[Start Data for the task]

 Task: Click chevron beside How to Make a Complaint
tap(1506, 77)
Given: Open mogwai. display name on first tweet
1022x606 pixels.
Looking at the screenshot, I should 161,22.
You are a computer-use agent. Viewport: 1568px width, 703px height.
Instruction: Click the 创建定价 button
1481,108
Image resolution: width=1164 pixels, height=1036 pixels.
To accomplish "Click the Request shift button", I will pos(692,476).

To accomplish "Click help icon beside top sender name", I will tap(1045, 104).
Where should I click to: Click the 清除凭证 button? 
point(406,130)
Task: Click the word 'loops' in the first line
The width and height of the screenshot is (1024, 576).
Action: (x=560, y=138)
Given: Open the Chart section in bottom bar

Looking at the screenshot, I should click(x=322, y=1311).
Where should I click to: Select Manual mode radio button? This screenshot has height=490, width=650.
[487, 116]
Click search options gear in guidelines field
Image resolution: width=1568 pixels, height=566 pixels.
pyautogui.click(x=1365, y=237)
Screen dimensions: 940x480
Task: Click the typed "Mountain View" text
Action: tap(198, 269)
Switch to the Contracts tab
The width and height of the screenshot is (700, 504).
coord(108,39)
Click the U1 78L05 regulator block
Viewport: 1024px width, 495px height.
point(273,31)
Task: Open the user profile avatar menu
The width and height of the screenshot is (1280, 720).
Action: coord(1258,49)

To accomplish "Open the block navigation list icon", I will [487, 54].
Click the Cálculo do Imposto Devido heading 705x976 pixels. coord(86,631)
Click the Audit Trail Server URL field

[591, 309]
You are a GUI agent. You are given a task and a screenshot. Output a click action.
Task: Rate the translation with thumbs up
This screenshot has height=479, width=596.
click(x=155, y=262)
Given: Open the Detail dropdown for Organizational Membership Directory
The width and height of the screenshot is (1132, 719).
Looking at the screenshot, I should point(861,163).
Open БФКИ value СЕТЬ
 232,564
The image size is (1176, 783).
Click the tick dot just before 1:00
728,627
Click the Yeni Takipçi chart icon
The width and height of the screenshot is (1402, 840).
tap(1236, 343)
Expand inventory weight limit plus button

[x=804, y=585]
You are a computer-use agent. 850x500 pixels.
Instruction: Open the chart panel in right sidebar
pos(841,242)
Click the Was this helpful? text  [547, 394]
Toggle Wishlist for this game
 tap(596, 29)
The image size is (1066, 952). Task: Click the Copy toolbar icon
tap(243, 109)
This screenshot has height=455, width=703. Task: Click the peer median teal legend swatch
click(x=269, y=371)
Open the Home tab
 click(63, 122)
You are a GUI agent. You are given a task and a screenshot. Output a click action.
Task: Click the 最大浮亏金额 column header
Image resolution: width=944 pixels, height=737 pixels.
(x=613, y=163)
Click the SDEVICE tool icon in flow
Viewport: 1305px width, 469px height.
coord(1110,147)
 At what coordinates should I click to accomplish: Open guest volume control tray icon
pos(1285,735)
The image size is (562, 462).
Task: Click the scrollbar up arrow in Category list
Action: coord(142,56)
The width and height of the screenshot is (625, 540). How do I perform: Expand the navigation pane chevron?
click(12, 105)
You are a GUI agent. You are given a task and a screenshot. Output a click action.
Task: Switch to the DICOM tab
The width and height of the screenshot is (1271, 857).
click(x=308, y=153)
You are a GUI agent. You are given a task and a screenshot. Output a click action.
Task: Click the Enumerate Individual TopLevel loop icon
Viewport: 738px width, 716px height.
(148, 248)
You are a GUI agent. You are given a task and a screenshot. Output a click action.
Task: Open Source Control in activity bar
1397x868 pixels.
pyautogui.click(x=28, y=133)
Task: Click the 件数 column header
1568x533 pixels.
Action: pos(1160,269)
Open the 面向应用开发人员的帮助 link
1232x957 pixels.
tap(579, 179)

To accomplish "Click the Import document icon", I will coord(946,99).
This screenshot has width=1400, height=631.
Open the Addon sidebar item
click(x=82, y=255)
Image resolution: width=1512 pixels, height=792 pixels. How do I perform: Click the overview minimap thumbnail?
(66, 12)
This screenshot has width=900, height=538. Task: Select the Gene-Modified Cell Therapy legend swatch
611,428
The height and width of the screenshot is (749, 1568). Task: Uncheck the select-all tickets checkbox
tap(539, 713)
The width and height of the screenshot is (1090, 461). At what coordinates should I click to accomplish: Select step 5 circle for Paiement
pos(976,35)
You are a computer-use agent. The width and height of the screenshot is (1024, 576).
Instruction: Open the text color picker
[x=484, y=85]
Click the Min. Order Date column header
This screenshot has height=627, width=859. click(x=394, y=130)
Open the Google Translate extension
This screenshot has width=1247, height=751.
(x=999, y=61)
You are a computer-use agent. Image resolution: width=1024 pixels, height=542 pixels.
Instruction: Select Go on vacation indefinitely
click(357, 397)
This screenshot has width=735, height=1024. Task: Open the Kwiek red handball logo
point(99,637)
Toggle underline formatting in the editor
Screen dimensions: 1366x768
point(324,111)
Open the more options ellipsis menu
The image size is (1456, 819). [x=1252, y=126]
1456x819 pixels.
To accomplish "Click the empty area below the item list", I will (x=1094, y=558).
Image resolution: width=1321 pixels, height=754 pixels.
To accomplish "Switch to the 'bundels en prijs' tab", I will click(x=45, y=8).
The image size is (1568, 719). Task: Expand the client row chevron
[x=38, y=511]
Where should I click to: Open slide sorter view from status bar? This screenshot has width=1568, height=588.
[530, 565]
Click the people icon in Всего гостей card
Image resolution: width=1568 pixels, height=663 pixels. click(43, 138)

[End Data for the task]

| Aim of the task |
Recast these lines as a JSON list of strings, one string per line, leaving out blank lines.

| Output below |
[
  " Task: Click chevron beside How to Make a Complaint",
  "tap(1506, 77)",
  "Given: Open mogwai. display name on first tweet",
  "1022x606 pixels.",
  "Looking at the screenshot, I should 161,22.",
  "You are a computer-use agent. Viewport: 1568px width, 703px height.",
  "Instruction: Click the 创建定价 button",
  "1481,108",
  "Image resolution: width=1164 pixels, height=1036 pixels.",
  "To accomplish \"Click the Request shift button\", I will pos(692,476).",
  "To accomplish \"Click help icon beside top sender name\", I will tap(1045, 104).",
  "Where should I click to: Click the 清除凭证 button? ",
  "point(406,130)",
  "Task: Click the word 'loops' in the first line",
  "The width and height of the screenshot is (1024, 576).",
  "Action: (x=560, y=138)",
  "Given: Open the Chart section in bottom bar",
  "Looking at the screenshot, I should click(x=322, y=1311).",
  "Where should I click to: Select Manual mode radio button? This screenshot has height=490, width=650.",
  "[487, 116]",
  "Click search options gear in guidelines field",
  "Image resolution: width=1568 pixels, height=566 pixels.",
  "pyautogui.click(x=1365, y=237)",
  "Screen dimensions: 940x480",
  "Task: Click the typed \"Mountain View\" text",
  "Action: tap(198, 269)",
  "Switch to the Contracts tab",
  "The width and height of the screenshot is (700, 504).",
  "coord(108,39)",
  "Click the U1 78L05 regulator block",
  "Viewport: 1024px width, 495px height.",
  "point(273,31)",
  "Task: Open the user profile avatar menu",
  "The width and height of the screenshot is (1280, 720).",
  "Action: coord(1258,49)",
  "To accomplish \"Open the block navigation list icon\", I will [487, 54].",
  "Click the Cálculo do Imposto Devido heading 705x976 pixels. coord(86,631)",
  "Click the Audit Trail Server URL field",
  "[591, 309]",
  "You are a GUI agent. You are given a task and a screenshot. Output a click action.",
  "Task: Rate the translation with thumbs up",
  "This screenshot has height=479, width=596.",
  "click(x=155, y=262)",
  "Given: Open the Detail dropdown for Organizational Membership Directory",
  "The width and height of the screenshot is (1132, 719).",
  "Looking at the screenshot, I should point(861,163).",
  "Open БФКИ value СЕТЬ",
  " 232,564",
  "The image size is (1176, 783).",
  "Click the tick dot just before 1:00",
  "728,627",
  "Click the Yeni Takipçi chart icon",
  "The width and height of the screenshot is (1402, 840).",
  "tap(1236, 343)",
  "Expand inventory weight limit plus button",
  "[x=804, y=585]",
  "You are a computer-use agent. 850x500 pixels.",
  "Instruction: Open the chart panel in right sidebar",
  "pos(841,242)",
  "Click the Was this helpful? text  [547, 394]",
  "Toggle Wishlist for this game",
  " tap(596, 29)",
  "The image size is (1066, 952). Task: Click the Copy toolbar icon",
  "tap(243, 109)",
  "This screenshot has height=455, width=703. Task: Click the peer median teal legend swatch",
  "click(x=269, y=371)",
  "Open the Home tab",
  " click(63, 122)",
  "You are a GUI agent. You are given a task and a screenshot. Output a click action.",
  "Task: Click the 最大浮亏金额 column header",
  "Image resolution: width=944 pixels, height=737 pixels.",
  "(x=613, y=163)",
  "Click the SDEVICE tool icon in flow",
  "Viewport: 1305px width, 469px height.",
  "coord(1110,147)",
  " At what coordinates should I click to accomplish: Open guest volume control tray icon",
  "pos(1285,735)",
  "The image size is (562, 462).",
  "Task: Click the scrollbar up arrow in Category list",
  "Action: coord(142,56)",
  "The width and height of the screenshot is (625, 540). How do I perform: Expand the navigation pane chevron?",
  "click(12, 105)",
  "You are a GUI agent. You are given a task and a screenshot. Output a click action.",
  "Task: Switch to the DICOM tab",
  "The width and height of the screenshot is (1271, 857).",
  "click(x=308, y=153)",
  "You are a GUI agent. You are given a task and a screenshot. Output a click action.",
  "Task: Click the Enumerate Individual TopLevel loop icon",
  "Viewport: 738px width, 716px height.",
  "(148, 248)",
  "You are a GUI agent. You are given a task and a screenshot. Output a click action.",
  "Task: Open Source Control in activity bar",
  "1397x868 pixels.",
  "pyautogui.click(x=28, y=133)",
  "Task: Click the 件数 column header",
  "1568x533 pixels.",
  "Action: pos(1160,269)",
  "Open the 面向应用开发人员的帮助 link",
  "1232x957 pixels.",
  "tap(579, 179)",
  "To accomplish \"Click the Import document icon\", I will coord(946,99).",
  "This screenshot has width=1400, height=631.",
  "Open the Addon sidebar item",
  "click(x=82, y=255)",
  "Image resolution: width=1512 pixels, height=792 pixels. How do I perform: Click the overview minimap thumbnail?",
  "(66, 12)",
  "This screenshot has width=900, height=538. Task: Select the Gene-Modified Cell Therapy legend swatch",
  "611,428",
  "The height and width of the screenshot is (749, 1568). Task: Uncheck the select-all tickets checkbox",
  "tap(539, 713)",
  "The width and height of the screenshot is (1090, 461). At what coordinates should I click to accomplish: Select step 5 circle for Paiement",
  "pos(976,35)",
  "You are a computer-use agent. The width and height of the screenshot is (1024, 576).",
  "Instruction: Open the text color picker",
  "[x=484, y=85]",
  "Click the Min. Order Date column header",
  "This screenshot has height=627, width=859. click(x=394, y=130)",
  "Open the Google Translate extension",
  "This screenshot has width=1247, height=751.",
  "(x=999, y=61)",
  "You are a computer-use agent. Image resolution: width=1024 pixels, height=542 pixels.",
  "Instruction: Select Go on vacation indefinitely",
  "click(357, 397)",
  "This screenshot has width=735, height=1024. Task: Open the Kwiek red handball logo",
  "point(99,637)",
  "Toggle underline formatting in the editor",
  "Screen dimensions: 1366x768",
  "point(324,111)",
  "Open the more options ellipsis menu",
  "The image size is (1456, 819). [x=1252, y=126]",
  "1456x819 pixels.",
  "To accomplish \"Click the empty area below the item list\", I will (x=1094, y=558).",
  "Image resolution: width=1321 pixels, height=754 pixels.",
  "To accomplish \"Switch to the 'bundels en prijs' tab\", I will click(x=45, y=8).",
  "The image size is (1568, 719). Task: Expand the client row chevron",
  "[x=38, y=511]",
  "Where should I click to: Open slide sorter view from status bar? This screenshot has width=1568, height=588.",
  "[530, 565]",
  "Click the people icon in Всего гостей card",
  "Image resolution: width=1568 pixels, height=663 pixels. click(43, 138)"
]